Your assignment. An acceptable answer repeats exactly the line containing "Image resolution: width=380" and all lines that follow it in the listing below, and it includes no pictures.

Excerpted records.
***

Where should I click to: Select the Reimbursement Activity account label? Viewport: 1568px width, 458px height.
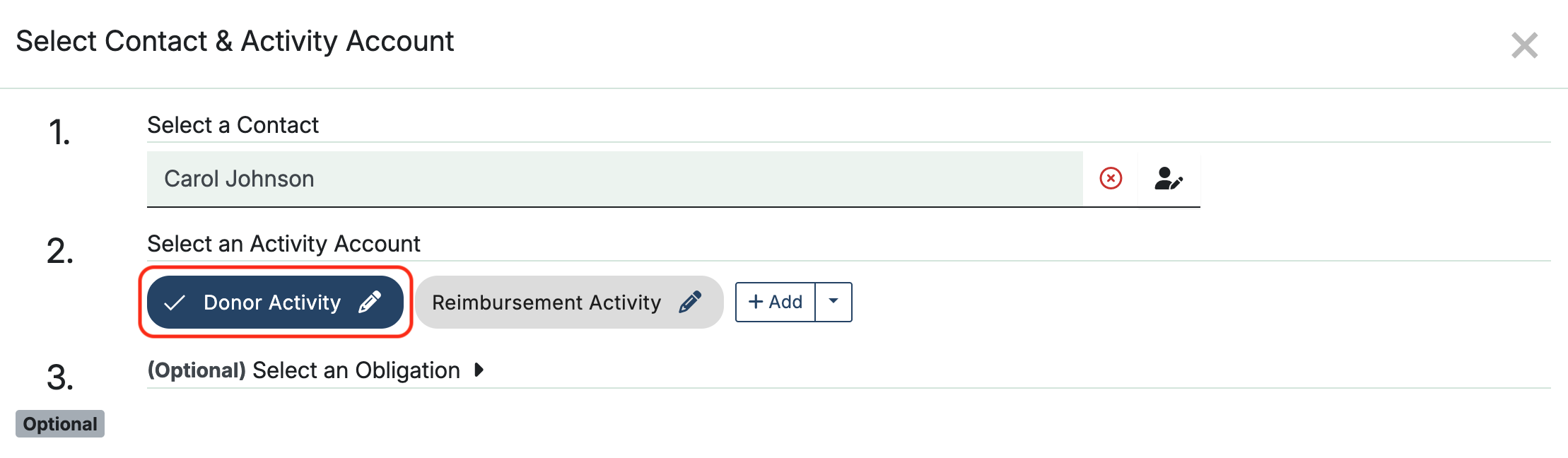(546, 303)
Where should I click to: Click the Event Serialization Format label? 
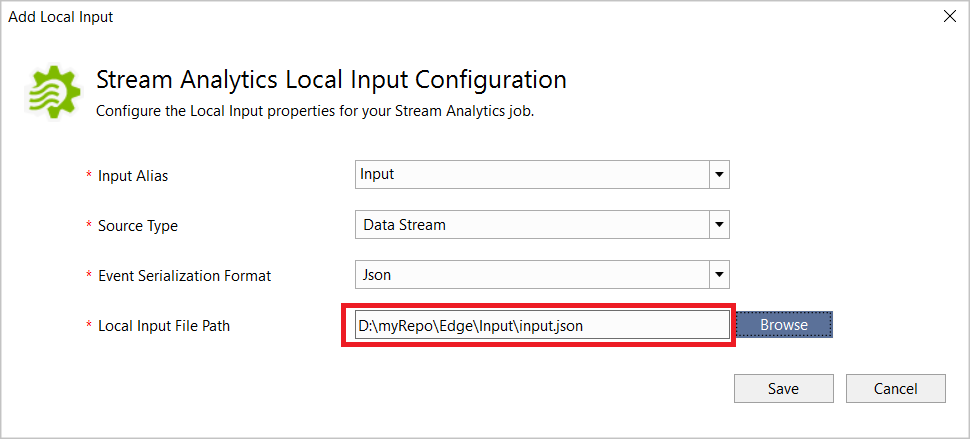184,276
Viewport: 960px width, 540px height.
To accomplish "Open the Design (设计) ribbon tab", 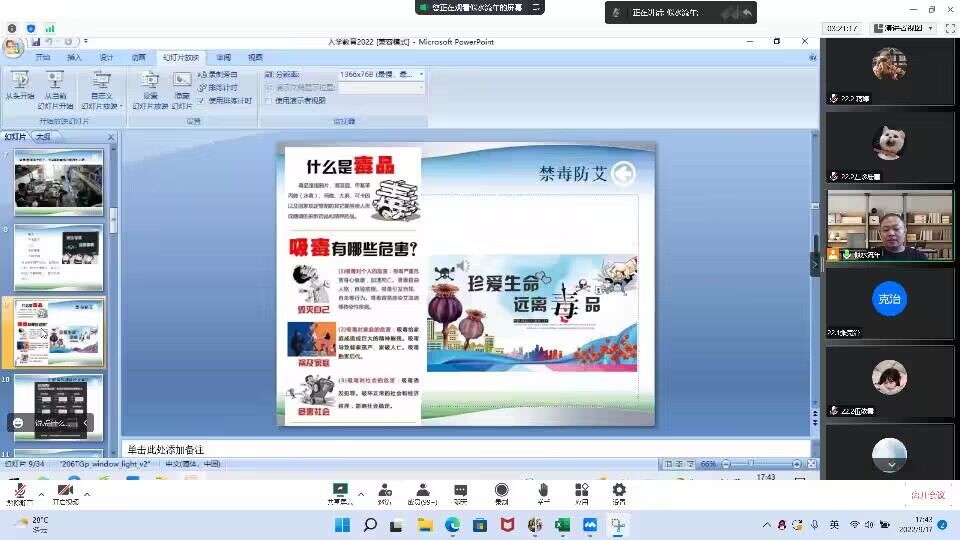I will (x=106, y=57).
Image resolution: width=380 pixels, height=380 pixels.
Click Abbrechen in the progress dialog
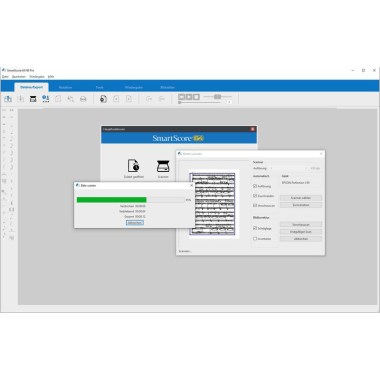coord(135,223)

***

Response to this task.
Image resolution: width=380 pixels, height=380 pixels.
Click Abbrechen in the progress dialog
coord(135,223)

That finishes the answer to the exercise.